## WHAT TO DO
Search the records for the string "agent". Copy each line where it occurs.
= Beginning of Section =
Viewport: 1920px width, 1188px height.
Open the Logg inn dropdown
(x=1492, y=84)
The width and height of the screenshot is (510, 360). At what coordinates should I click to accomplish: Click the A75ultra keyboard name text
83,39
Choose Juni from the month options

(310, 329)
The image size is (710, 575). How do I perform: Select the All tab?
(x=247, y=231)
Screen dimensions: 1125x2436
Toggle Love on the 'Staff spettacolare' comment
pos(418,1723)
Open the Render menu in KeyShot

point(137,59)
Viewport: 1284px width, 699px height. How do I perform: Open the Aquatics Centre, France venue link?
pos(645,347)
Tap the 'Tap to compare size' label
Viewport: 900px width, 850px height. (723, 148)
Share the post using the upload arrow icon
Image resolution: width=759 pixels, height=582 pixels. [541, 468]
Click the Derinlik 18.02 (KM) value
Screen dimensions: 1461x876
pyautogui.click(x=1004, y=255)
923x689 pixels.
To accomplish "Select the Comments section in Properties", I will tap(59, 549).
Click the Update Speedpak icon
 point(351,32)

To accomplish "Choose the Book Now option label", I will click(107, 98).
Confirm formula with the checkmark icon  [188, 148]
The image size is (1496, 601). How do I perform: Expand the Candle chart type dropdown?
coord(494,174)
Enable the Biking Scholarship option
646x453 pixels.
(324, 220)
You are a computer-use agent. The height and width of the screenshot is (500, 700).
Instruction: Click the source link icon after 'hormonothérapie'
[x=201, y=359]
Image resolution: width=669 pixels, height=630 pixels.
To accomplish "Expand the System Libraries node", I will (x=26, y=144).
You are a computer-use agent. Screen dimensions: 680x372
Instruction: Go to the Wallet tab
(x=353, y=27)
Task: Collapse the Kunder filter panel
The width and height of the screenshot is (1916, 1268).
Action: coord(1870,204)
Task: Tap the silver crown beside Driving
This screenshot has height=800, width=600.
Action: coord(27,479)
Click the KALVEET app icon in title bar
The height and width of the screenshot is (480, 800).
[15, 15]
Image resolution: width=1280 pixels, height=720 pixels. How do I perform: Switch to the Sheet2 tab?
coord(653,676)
= End of Section =
## ANSWER SPACE
You are a computer-use agent. The height and width of the screenshot is (500, 700).
You are a computer-use agent. Screen dimensions: 680x372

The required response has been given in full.